Biography. Your bio should sell you well, but within reason. Be truthful, but don't try to pad it. Again, people see right through that. You played at Avery Fisher Hall? Give some context.

I traditionally had the opposite problem—not selling myself enough. To fix this, I had my friends write a few quotes for me that I then weaved together into my biography. It is also a good idea to have a long and short version. My strategy is to have a casual biography and a modular press biography. It is modular because the first paragraph works alone, you can use the first two paragraphs together, or grab the whole thing—they all work. The person who needs it for a program or promotion can just take what they need. 

Recordings and Videos. These simply need to be as good as they can possibly be and should be updated frequently. Good recordings and videos unfortunately cost money but, like photos, you can often get your hands on recordings from other people's performances that you were a part of. Ask your collaborators and keep an eye on YouTube for anything that pops up. Google yourself often—if you are representing yourself on the internet it is not a vain hobby—and stay on top of this. 

Blog. I have a blog. When done well, it can do a lot of great things. I use it to increase my exposure in the musical community and to teach some of the music career stuff that is not as frequently discussed. Despite writing a book on the topic, it isn't enough so I blog to serve my readers even more. 

I also work very hard to keep it up to date with good content, with the best delivery possible. Look at some of my earliest entries from 2015 and compare it to this post. The content, copy, formatting, and pictures are all improving constantly. Even my voice on the blog is closer to my day to day personality, which ultimately helps me serve the visitor better. 

However, lots of musicians have blogs because someone told them they should be blogging. They don't write to serve the reader. I see a lot of, "Hey I'm playing this show/rehearsal/venue and it was great" or "Just another day in the life" kind of posts. Do yourself a favor and put the time into something else. This kind of stuff is just fluff that doesn't add value for anyone. 

If you do or don't do the blog thing, it's all good. Lots of musicians don't blog and do very well. If you decide to do it, really do it right and always think about how you can build a great resource for your readers, not just go on about the minutiae of your life.

 

Sin #2: Autoplaying Background Music

Just don't fucking do this. Everyone hated the music autoplay "feature" in 1995 and it is still just as horrible today. It is inconsiderate. Maybe the visitor is at work, maybe they're listening to music already, or maybe they just want to browse the internet in silence. 

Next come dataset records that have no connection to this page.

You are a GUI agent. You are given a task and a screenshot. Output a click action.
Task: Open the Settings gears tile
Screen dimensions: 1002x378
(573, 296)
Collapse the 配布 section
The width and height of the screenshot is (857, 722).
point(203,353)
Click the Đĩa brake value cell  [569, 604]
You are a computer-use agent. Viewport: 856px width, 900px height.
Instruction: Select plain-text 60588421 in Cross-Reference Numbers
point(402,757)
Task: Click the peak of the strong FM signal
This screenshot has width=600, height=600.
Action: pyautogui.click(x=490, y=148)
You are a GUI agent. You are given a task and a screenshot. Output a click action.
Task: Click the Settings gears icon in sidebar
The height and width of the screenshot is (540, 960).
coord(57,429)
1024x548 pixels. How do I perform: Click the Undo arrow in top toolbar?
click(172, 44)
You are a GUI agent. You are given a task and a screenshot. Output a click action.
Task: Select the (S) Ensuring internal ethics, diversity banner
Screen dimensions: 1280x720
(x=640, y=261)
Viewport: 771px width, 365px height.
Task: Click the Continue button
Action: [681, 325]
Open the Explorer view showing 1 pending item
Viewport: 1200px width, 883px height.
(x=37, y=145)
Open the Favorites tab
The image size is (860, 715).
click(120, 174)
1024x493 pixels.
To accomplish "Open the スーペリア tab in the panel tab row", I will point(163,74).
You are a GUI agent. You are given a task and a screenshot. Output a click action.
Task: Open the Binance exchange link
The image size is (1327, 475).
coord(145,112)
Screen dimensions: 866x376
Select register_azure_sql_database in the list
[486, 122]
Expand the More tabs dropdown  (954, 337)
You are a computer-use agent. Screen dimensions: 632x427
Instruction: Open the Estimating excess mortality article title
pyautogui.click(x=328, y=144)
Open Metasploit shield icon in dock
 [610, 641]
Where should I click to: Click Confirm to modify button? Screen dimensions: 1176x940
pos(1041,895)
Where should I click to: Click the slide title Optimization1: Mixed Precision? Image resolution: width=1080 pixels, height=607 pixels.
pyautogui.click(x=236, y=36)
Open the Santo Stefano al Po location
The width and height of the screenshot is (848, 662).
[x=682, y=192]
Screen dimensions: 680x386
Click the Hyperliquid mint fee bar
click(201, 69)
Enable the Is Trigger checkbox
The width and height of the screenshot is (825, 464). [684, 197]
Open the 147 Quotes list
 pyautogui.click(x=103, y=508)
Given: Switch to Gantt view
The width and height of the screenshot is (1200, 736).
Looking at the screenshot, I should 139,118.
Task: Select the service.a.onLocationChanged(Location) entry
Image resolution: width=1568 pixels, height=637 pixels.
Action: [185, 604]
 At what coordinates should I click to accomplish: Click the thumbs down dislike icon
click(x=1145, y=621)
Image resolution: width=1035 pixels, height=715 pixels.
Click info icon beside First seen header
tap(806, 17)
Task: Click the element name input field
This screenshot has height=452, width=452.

The Easy Fix: Just don't fucking do this. Disable this feature. Instead, have a clearly labeled area of the site where the user can find your recordings. It's the 21st century, if you have a good design 99% of your visitors will be able to figure this out. Forcing your tunes down someone's throat does not add any value for them. 

 

Sin #1: You can't Maintain The Site yourself

This is #1 for a reason. Even if you have to pay a web developer to do the heavy lifting of setting up your site, you need to make sure they show you how to keep it up to date. If you can't maintain the site yourself, you won't be able to fix any of the stuff I discuss without paying your developer a bunch of money. 

If you're paying a web developer a monthly fee to maintain your site, you know what they're doing? Nothing! They collect your money and you occasionally ask them to change some things, which takes a couple minutes, but most of the time they aren't doing anything. 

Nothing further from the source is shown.